- Directed by: Ankur Kakatkar
- Written by: Ankur Kakatkar
- Screenplay by: Dr. Anil Sapkal
- Story by: Ankur Kakatkar
- Produced by: Rajkumar Sadashiv Anjute,
- Starring: Jitendra Joshi Abhijeet Khandkekar Hrishita Bhatt
- Cinematography: Kedar Gaekwad
- Music by: Nilesh Moharir
- Production company: Bramhandnayak Movies
- Release date: 3 July 2015 (Theatrical);
- Country: India
- Language: Marathi

= Dhol Taashe =

Dhol Taashe is a 2015 drama, action Marathi language film that was directed by Ankur Kakatkar. The film is got its theatrical release on 3 July 2015. It stars Abhijeet Khandkekar and Hrishitaa Bhatt with Jitendra Joshi playing a negative role. Dhol Taashe was Ankur Kakatkar's first political drama film.

==Plot==
Dhol Taashe depicts the culture of people who play the musical instruments dhol (a drum instrument) and taashe in cultural processions in Maharashtra. The main character is Amey Karkhanis (Abhijeet Khandkekar), a young man who loses his job in the IT sector due to economic recession. After losing his job, Amey involves himself with a group of "Dhol Taashe" artistes who play dhol for cultural reasons and not money.

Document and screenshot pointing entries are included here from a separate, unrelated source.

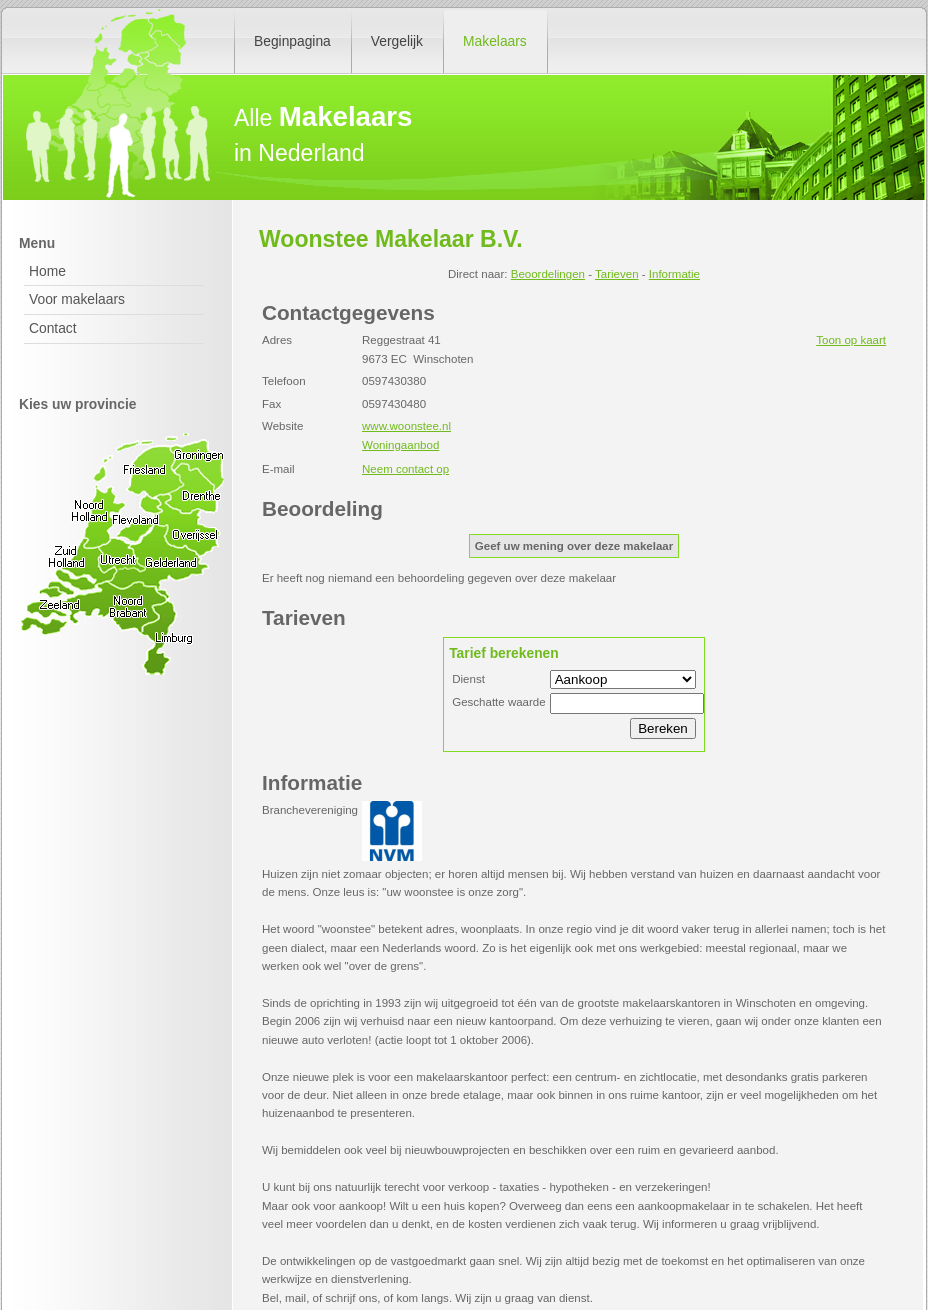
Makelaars (495, 41)
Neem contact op (405, 469)
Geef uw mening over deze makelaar (574, 546)
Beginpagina (292, 41)
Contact (53, 328)
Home (47, 271)
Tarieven (617, 274)
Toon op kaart (851, 340)
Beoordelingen (548, 274)
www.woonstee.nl (406, 426)
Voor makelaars (77, 299)
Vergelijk (397, 41)
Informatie (674, 274)
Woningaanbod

Amey tries to corporatise this cultural tradition and bring it into mainstream.

In this process, Amey files a Public Interest Litigation in court to safeguard the interests of several groups playing "Dhol Taashe". As he files a litigation, he also wins the case where a political party leader Aditya Deshmukh (Jitendra Joshi) is also safeguarded and is saved from a police arrest.

Aditya absorbs Amey into his party and they start working together. In the process of working together a conflict arises and the film depicts the extent of violence that continues.

==Cast==
- Abhijeet Khandkekar as Amey Karkhanis
- Jitendra Joshi as Aditya Deshmukh
- Hrishita Bhatt
- Pradeep Welankar
- Ila Bhate
- Vidyadhar Joshi
- Dipen Parande as Human Resources Representative

==Critical reception==
The film received mixed reviews from critics. The Times of India rated movie with two stars saying, "The story of a youngster's dreams, aspirations and the measures he has to take to turn them into reality."